不調のため4月20日の西武戦後に出場選手登録を抹消された。6月には持病の右肩痛が悪化。同12日のウエスタン・ソフトバンク戦を最後にリハビリに専念していた。
今月に入り、4日の阪神戦で1カ月ぶりに3番・DHで実戦復帰すると、3打数1安打1打点。好機できっちり適時打を放つところはさすがだ。「タイミングは取れている。当たりは別として、いいきっかけになれば」と話していた。
課題は痛めている右肩。「投げる時に痛みがある。こわごわやっている」と話していたが、それから10日たった14日の広島戦では故障後初めて守備に就いた。3番・左翼で先発。14日現在で打率・234ながら、着実に前へ進んでいる。
プロ選手にケガは付きもの。「右肩の痛みとは、5年ほど前からずっと付き合ってきた。痛くなったら休む。休めば治る」という繰り返しだった。今回の故障もアイシング、マッサージ、電気治療を根気強く続けてきた。

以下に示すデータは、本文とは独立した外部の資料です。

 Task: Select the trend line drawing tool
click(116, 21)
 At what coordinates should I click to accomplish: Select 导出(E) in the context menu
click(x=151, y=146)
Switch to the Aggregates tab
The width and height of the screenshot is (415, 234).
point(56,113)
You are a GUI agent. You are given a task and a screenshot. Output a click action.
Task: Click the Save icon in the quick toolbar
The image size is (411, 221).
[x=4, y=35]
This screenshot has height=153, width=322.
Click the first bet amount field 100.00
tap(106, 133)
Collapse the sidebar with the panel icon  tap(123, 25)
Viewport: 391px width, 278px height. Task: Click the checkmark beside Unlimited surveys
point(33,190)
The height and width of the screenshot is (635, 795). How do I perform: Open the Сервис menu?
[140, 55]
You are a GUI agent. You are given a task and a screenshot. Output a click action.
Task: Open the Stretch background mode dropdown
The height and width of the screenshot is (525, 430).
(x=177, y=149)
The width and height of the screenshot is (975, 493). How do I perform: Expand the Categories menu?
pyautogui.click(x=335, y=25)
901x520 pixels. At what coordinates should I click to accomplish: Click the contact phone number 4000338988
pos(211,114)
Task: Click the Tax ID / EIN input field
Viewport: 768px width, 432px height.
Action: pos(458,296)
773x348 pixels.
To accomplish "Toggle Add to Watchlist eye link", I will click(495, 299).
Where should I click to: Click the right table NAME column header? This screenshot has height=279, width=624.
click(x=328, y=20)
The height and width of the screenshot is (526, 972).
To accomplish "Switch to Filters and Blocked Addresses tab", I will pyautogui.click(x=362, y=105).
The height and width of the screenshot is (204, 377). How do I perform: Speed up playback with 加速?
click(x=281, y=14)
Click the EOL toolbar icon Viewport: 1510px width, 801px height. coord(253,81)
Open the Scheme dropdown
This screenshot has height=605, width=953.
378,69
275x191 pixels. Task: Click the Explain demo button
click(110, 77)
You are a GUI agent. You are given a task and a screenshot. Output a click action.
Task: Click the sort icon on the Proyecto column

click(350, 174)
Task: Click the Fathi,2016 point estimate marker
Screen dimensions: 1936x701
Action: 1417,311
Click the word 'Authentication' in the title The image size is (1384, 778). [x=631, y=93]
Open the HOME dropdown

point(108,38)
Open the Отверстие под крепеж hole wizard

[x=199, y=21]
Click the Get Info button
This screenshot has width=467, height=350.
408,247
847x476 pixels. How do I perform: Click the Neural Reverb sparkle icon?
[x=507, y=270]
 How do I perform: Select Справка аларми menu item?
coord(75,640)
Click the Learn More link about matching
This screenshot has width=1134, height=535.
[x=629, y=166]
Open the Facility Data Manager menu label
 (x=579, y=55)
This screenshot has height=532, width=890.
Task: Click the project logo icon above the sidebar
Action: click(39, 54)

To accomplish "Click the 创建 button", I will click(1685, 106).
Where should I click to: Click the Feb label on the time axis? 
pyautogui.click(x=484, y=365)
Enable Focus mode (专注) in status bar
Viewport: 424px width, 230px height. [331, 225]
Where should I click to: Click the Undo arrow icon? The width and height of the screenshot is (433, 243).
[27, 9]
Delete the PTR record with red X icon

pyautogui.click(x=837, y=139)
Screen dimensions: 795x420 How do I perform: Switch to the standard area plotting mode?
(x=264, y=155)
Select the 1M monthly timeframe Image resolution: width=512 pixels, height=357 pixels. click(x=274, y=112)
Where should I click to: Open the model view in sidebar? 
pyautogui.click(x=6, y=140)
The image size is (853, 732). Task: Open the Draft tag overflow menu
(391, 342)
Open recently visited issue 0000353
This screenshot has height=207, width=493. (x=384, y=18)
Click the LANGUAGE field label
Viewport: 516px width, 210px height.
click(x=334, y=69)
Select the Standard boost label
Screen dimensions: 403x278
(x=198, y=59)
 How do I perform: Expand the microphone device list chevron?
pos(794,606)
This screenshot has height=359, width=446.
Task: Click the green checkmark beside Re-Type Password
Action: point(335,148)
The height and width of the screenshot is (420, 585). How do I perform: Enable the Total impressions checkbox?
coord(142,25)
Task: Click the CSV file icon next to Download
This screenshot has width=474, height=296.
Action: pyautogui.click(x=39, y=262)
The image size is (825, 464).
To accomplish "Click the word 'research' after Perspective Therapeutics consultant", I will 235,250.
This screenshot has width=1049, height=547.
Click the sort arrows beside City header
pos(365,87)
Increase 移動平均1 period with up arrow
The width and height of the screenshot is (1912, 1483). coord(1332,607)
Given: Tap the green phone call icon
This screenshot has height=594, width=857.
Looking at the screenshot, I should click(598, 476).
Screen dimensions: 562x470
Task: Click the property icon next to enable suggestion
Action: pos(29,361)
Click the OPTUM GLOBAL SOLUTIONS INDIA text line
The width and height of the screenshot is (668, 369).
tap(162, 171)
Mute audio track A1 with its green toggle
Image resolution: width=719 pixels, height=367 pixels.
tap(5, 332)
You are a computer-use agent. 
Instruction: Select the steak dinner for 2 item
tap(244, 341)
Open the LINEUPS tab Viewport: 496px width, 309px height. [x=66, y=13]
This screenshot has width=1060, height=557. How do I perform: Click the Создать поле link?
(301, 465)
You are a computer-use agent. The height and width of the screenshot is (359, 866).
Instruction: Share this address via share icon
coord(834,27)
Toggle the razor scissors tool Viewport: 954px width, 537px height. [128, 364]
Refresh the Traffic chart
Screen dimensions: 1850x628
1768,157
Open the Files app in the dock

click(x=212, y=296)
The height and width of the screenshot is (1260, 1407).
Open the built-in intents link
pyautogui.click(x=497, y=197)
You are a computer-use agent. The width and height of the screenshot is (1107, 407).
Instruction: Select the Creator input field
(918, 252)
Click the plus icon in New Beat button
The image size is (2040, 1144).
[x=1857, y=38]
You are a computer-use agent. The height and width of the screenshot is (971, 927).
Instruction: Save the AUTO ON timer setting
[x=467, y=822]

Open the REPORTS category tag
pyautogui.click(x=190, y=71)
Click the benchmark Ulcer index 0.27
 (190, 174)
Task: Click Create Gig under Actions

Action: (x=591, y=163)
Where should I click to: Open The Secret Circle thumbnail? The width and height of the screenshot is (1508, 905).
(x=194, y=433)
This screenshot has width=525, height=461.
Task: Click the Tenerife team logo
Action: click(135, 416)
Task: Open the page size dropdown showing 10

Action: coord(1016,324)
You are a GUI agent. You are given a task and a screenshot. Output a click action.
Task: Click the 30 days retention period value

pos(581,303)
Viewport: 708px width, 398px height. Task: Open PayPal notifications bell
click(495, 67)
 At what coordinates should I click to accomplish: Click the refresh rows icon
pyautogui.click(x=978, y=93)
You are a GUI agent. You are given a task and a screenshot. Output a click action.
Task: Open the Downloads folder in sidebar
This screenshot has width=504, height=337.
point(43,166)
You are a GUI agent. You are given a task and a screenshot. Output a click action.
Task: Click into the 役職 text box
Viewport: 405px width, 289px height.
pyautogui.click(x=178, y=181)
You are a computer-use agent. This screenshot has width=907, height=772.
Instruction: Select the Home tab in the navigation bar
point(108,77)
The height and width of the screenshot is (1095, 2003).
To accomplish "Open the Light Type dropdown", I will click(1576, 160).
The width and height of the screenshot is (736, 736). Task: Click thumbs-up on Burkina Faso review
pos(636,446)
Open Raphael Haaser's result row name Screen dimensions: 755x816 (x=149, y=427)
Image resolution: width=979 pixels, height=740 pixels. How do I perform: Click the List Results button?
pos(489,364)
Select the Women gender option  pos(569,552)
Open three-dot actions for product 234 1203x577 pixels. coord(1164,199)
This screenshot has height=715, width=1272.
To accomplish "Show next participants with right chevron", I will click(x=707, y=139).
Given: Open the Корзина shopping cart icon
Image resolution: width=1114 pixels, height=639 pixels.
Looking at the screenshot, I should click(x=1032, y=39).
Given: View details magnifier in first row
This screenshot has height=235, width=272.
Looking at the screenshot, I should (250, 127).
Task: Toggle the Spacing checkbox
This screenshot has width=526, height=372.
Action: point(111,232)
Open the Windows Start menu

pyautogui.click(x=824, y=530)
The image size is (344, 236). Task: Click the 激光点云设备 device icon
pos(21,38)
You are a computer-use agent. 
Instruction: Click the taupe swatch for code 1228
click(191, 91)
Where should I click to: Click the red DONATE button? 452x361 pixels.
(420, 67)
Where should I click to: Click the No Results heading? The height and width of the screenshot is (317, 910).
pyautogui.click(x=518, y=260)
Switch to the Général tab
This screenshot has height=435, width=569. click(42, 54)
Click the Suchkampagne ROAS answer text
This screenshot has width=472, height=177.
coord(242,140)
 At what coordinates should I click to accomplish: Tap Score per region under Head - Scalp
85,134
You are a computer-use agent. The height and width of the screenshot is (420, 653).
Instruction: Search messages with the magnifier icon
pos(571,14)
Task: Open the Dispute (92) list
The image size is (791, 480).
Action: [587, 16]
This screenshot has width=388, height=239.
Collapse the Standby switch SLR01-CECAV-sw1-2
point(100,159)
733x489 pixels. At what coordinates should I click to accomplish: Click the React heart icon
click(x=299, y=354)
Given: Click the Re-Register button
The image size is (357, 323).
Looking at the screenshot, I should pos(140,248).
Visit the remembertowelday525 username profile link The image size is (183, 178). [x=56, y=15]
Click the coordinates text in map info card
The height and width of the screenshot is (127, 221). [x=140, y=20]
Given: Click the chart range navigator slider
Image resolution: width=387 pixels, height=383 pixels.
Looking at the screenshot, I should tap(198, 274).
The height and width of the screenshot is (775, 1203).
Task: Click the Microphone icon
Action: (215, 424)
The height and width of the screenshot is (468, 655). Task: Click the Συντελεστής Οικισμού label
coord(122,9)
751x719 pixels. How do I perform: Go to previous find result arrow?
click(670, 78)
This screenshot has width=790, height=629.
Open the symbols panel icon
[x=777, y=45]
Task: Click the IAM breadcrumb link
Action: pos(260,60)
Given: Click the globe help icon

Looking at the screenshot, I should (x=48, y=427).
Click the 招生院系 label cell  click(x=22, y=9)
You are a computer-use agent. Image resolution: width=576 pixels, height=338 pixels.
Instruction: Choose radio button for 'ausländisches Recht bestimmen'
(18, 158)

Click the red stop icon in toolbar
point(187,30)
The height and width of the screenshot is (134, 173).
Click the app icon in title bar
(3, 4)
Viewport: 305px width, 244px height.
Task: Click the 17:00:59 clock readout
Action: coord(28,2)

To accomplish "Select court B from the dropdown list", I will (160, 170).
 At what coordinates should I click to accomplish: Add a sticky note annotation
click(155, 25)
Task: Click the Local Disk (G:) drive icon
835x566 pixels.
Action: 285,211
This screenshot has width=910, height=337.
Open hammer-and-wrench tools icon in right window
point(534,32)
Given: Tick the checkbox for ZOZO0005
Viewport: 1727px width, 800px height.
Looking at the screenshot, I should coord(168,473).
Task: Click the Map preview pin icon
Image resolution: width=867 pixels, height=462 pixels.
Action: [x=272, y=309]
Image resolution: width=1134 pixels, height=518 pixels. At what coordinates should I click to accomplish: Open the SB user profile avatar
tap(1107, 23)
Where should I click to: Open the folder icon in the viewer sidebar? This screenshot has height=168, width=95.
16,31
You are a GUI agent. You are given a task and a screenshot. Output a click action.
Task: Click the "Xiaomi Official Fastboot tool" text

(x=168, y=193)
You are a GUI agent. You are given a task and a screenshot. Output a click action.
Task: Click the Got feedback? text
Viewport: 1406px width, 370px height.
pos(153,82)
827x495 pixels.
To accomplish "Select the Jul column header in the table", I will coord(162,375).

森脇浩司監督(53)の期待も大きい。「体が戻ってくれば、技術はあるし、いいものを出してくれる。最終的には、経験ある人がパフォーマンスをしてくれるとプラスになる確率が高い」と、後半戦の厳しい局面に谷の力は不可欠としている。
あと77本となっている2000安打への意欲も消えていない。「上(1軍)も調子がいいのでね。体調を上げないと上がれない」と谷。巨人時代に5度の優勝を経験した。ケガと闘いながらも常に前進する精神は、チームの正念場で救世主になるはずだ。